Using data-mining techniques and a close read of college transcripts, a national research organization has helped more than 4,500 students receive associate’s degrees retroactively — students who had enough credits to earn an associate’s degree, but never got one.
Washington did not participate in the project, which started in 2009. But state education leaders “are aware of the project and think it has some lessons for us,” said Marty Brown, the executive director of the State Board for Community and Technical Colleges, by email.
The study highlights red tape and institutional policies that often stand in the way of a student earning a diploma, said Clifford Adelman, a senior researcher for the Institute for Higher Education Policy.
Project Win-Win recruited 61 associate’s degree-granting institutions in nine states (Oregon, Florida, Louisiana, Michigan, Missouri, New York, Ohio, Virginia and Wisconsin).
The schools went on a data-hunt to find former students who never received a degree, who were no longer enrolled anywhere, and who were within striking distance of qualifying for a degree.

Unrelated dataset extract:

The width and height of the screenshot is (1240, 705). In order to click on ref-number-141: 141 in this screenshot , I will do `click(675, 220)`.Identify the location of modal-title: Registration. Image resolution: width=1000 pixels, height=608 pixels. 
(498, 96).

The program found 130,000 students who might qualify. After college administrators did a line-by-line look at the transcripts of 42,000 students, they found more than 6,700 who were eligible for a degree, but never received one, Adelman said.
Of those students, 4,500 have received their degrees so far. Another 20,000 students need to earn fewer than 12 credits to complete their degree.

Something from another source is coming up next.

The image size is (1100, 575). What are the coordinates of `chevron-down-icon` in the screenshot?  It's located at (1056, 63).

Adelman said the degree audit is “really the center of this thing.” It’s a close read of a student’s transcript, and includes looking for courses that students completed at other institutions, as well.
You might think that a student who receives the required number of credits for a degree would automatically receive that degree. But in many schools, students have to fill out an application and pay a small fee before getting a diploma. They may have enough credits for one type of degree, but not another. These are stumbling blocks for many students, Adelman said.
Students also mistakenly believe that they’re no longer eligible for financial aid if they complete an associate’s degree, but that’s not true; the only thing that stops financial aid is earning a bachelor’s degree, Adelman said.
Students also worry that if they leave school and accept their associate’s degree, they’ll have to start paying back their loans. To that, Adelman said: “If you’re out of school, you should be paying back loans.”
Adelman also thinks some students don’t assign enough value to an associate’s degree. To him, such degrees signal to an employer that a student persisted in a program and completed it, and that’s a valuable point to include on a resume.
Brown, of Washington, said the SBCTC is working with the Washington Student Achievement Council and the state’s Education Research and Data Center to see what data is available and what the next steps might be.
“We know there is a huge portion of the population in our state (approaching 30 percent in the 25-44 year old group alone) that have some college and no degree or certificate,” Brown wrote. “We all want to reach that population and try to help them get degrees or certificates to give them a better chance to improve their job situation whenever possible.”